Others, however, think that 18-year-old Verstappen definitely went too far at Spa.
"Max is in the mirrors the whole time, waiting for Kimi to make a move and then pulled over. It's dangerous and reminds me of what Michael Schumacher did to Mika Hakkinen at Spa in 2000," Mark Webber told Auto Motor und Sport.
Ferrari insider Leo Turrini wrote: "He has the gift of the racing gods, but looks a bit like Anakin Skywalker - the chosen one who is unable to resist the dark side of the Force."
Some of the post-Spa controversy has been triggered by Verstappen's reaction, as he told the Dutch media that he was the "victim" of the first corner clash and that Ferrari's Raikkonen and Sebastian Vettel should be "ashamed".

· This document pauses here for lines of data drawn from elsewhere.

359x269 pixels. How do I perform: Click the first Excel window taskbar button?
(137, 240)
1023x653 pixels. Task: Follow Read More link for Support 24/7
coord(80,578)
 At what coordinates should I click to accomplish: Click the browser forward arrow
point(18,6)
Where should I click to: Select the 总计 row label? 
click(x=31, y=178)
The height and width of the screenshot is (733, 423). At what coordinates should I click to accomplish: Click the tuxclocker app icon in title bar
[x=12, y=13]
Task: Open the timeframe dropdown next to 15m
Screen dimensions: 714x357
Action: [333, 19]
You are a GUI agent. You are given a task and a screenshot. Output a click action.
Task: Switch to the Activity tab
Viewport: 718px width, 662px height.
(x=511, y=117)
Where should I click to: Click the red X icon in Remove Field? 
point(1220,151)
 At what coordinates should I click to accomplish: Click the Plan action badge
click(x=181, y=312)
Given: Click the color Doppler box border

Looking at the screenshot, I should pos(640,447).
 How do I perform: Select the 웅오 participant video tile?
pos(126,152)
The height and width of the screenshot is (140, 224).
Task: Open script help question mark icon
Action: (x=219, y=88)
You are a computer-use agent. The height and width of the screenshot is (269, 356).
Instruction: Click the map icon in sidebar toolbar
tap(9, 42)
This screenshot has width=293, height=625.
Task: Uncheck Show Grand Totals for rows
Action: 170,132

He has even hinted that he blocked Raikkonen out of revenge for the first corner clash.
"Without what happened in the first corner, I would not have been so aggressive," said Verstappen.
The stewards did not investigate any of Verstappen's driving, with an unnamed source explaining that all he did was change his line once and then return to the racing line, as per the rules.
F1 legend Niki Lauda said he would be seeking out Max's father Jos over the matter, while Verstappen's manager Raymond Vermeulen also indicated some talks are on the cards.
"He was certainly not to blame for the start crash. All the other actions by Max were tough but fair. I'll discuss with him the situation with Kimi on the Kemmel straight, but he is young and will definitely learn from this situation," Vermeulen told Bild.
The championship continues on Sunday with the Italian Grand Prix.